Architecture Research Project (Project 1)
CS 641, Dr. Lawlor
30% of your overall course grade comes from the three semester
projects. Project 1 will be research-oriented. Project 2
will be on SSE or GPU programming, and Project 3 on multicore or network programming.
January 2011
Su Mo Tu We Th Fr Sa
16 17 18 19 20 21 22 <- first day of class
23 24 25 26 27 28 29 <- lecture notes due
30 31
February 2011
Su Mo Tu We Th Fr Sa
1 2 3 4 5 <- project 1 presentations
Please have your project 1 topic (see suggestions below) picked out by class on Tuesday, January 25. You don't need to write anything up, but you should
be ready to give a useful four-sentence synopsis of the topic, so
some
background reading is recommended! We'll assign the time slots
for the actual presentations.
I'd like you to prepare a brief 2-3 page lecture note style writeup
in HTML, with lots of
hyperlinks.
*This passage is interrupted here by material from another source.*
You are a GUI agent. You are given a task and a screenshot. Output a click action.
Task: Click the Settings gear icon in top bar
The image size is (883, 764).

Analyze and summarize--introduce us to the material,
and tell us what's important about it. I'll post your writeup as
the lecture notes for that
day's class. The writeups are due at midnight Thursday, January 27 on Blackboard.
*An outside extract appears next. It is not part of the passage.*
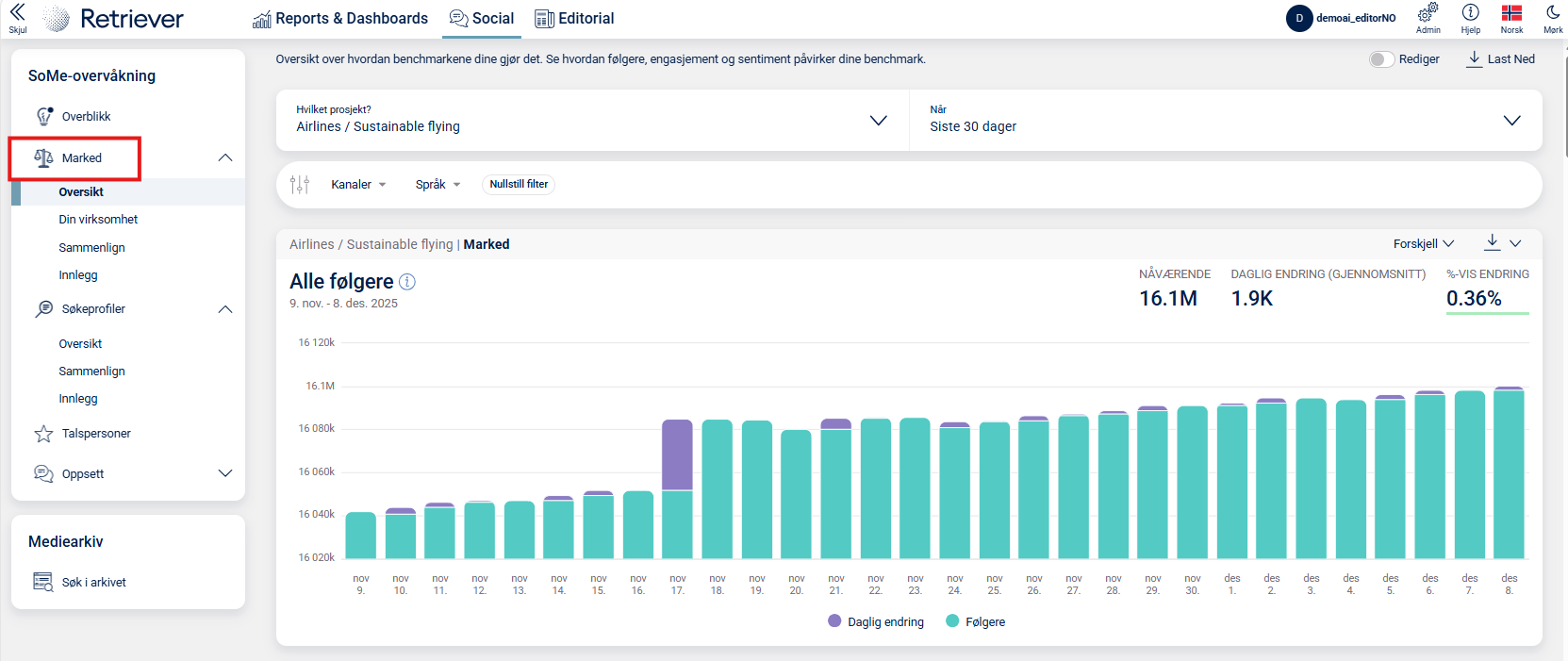Image resolution: width=1568 pixels, height=661 pixels.
Task: Click the Nullstill filter button
Action: 519,185
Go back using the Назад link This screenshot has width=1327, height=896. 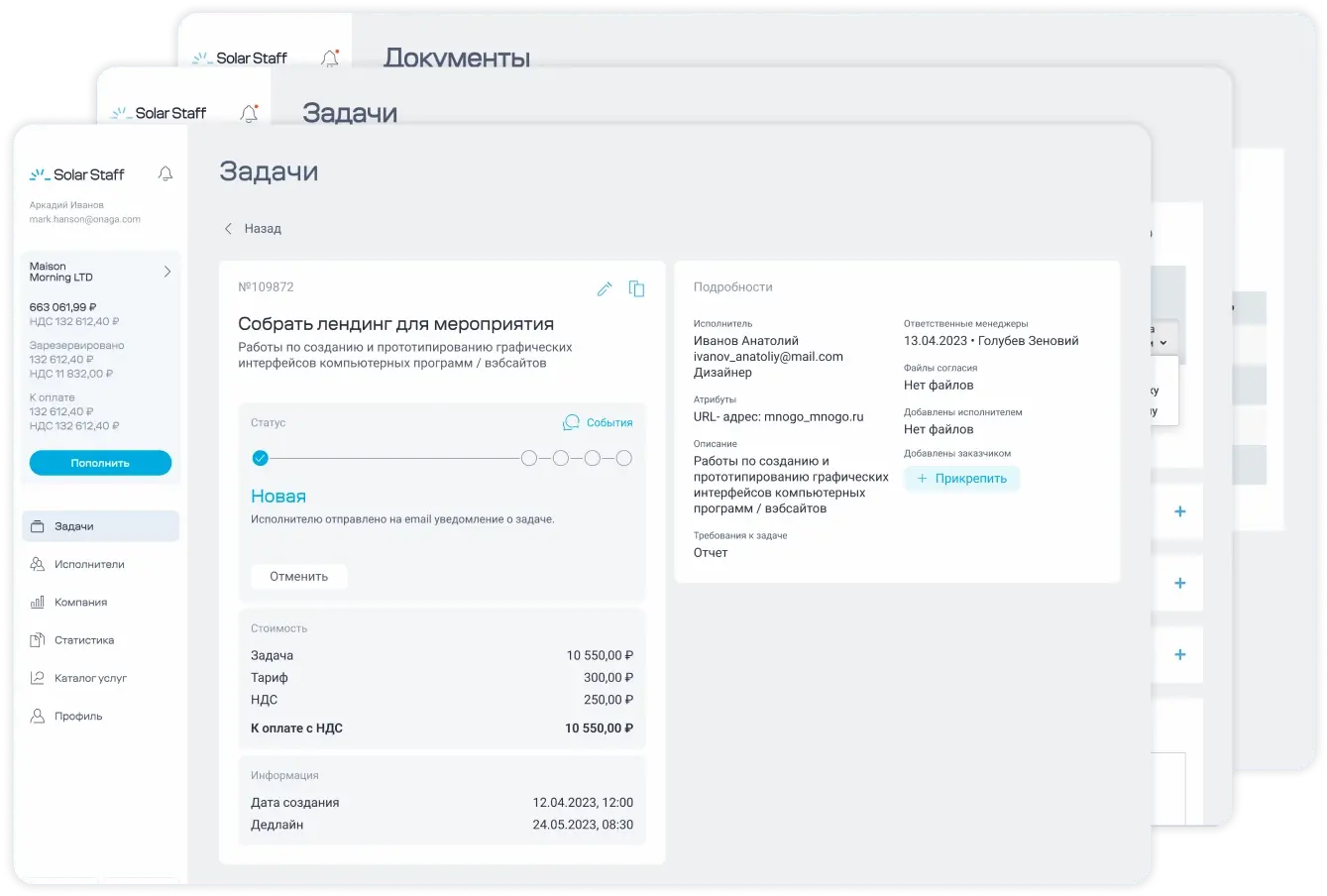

We'll do the presentations the first week of February. There
are ten people in
class, and 180 minutes between Tuesday and Thursday, so that's about 15 minutes per
person. You should prepare about 12 minutes of interesting,
informative content (time your test run!), which leaves 3 minutes for questions and to change
speakers. PowerPoint is NOT required, but you MUST have
a clear idea of what you will present AND some sort of
examples/illustrations/code/graphs. I'll be at a conference in the Czech Republic that week, so I'll have your presentations videotaped.
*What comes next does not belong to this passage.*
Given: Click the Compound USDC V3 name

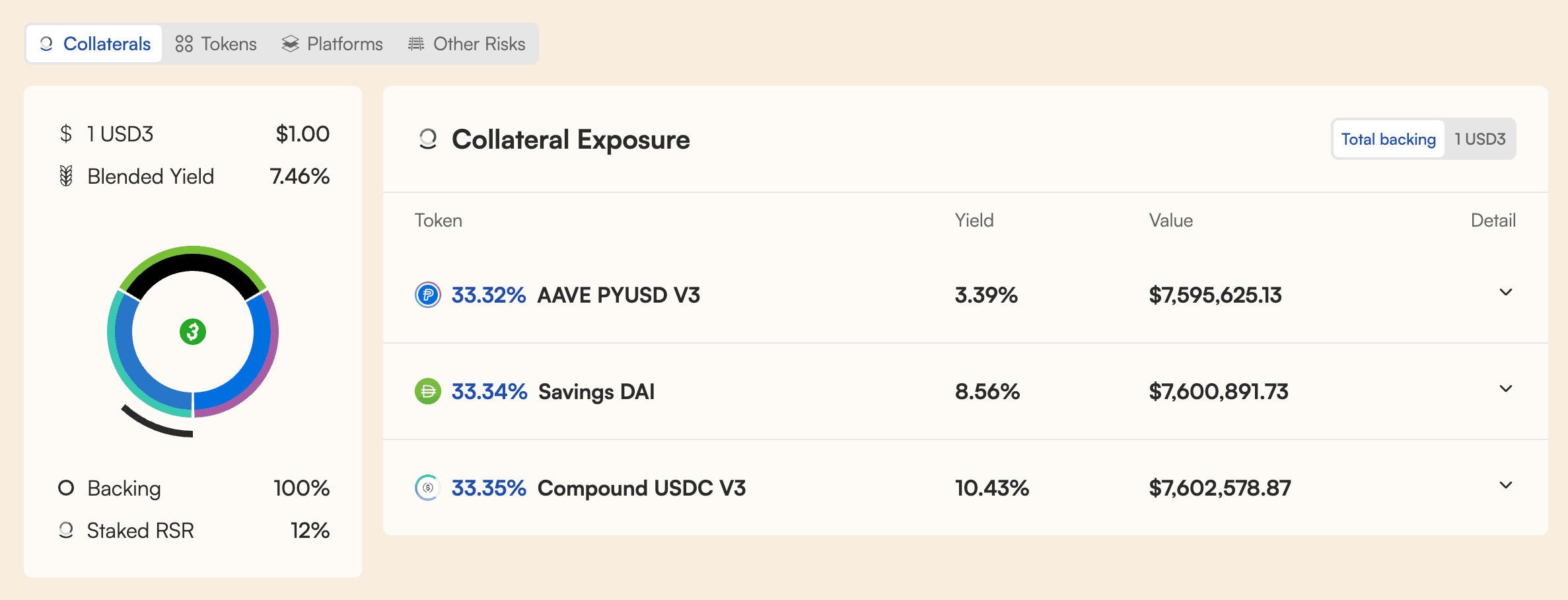Looking at the screenshot, I should click(x=641, y=488).
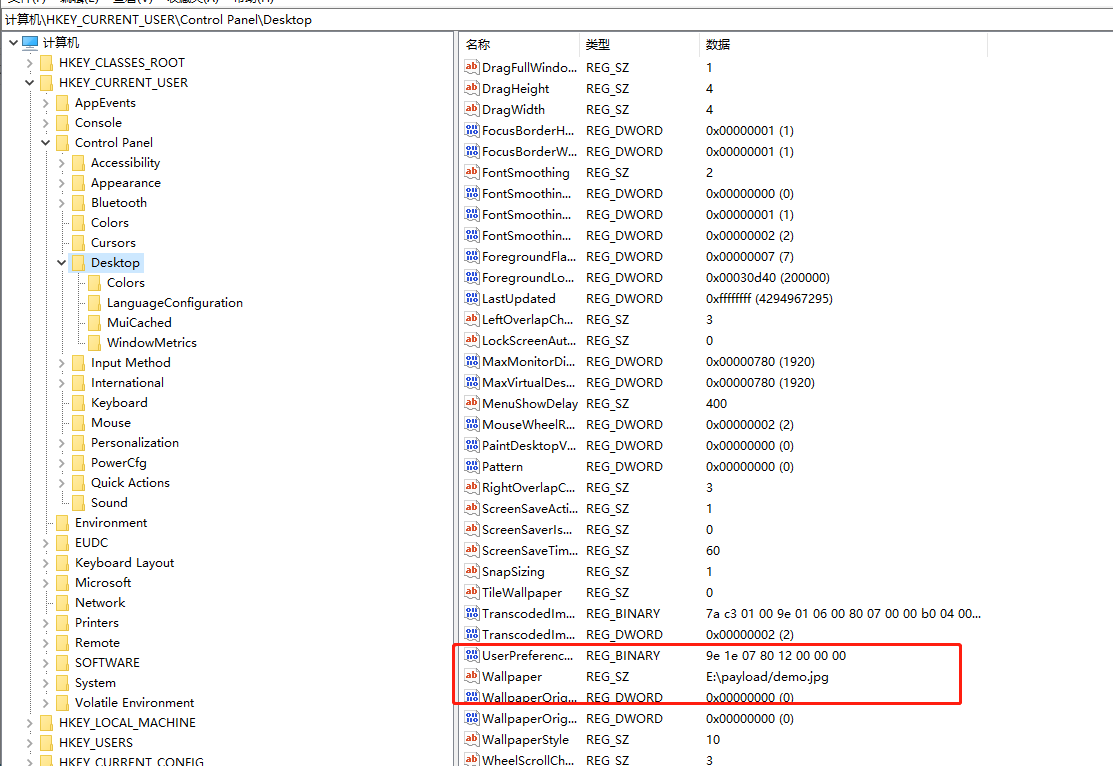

Suggested Project 1 Topics
Or choose your own topic! Topics should all be research of the form "Learn and present what people have done about X" rather than applied
work of the form "Build a new X". Because the deadlines are so
short, feel free to extend your own work on any previous class project
for this one.
- Learn about the rationale, history, and advantages/disadvantages of any current hardware topic, such as:
- Pipelining, especially the very deep piplines of the Pentium 4
- Out-of-order execution
- Register renaming
- Branch prediction, branch history, and execution speculation
- Cache prefetching and out-of-order loads and stores
- Multi-core, SMP, SMT, or SIMD parallelism (pick one!)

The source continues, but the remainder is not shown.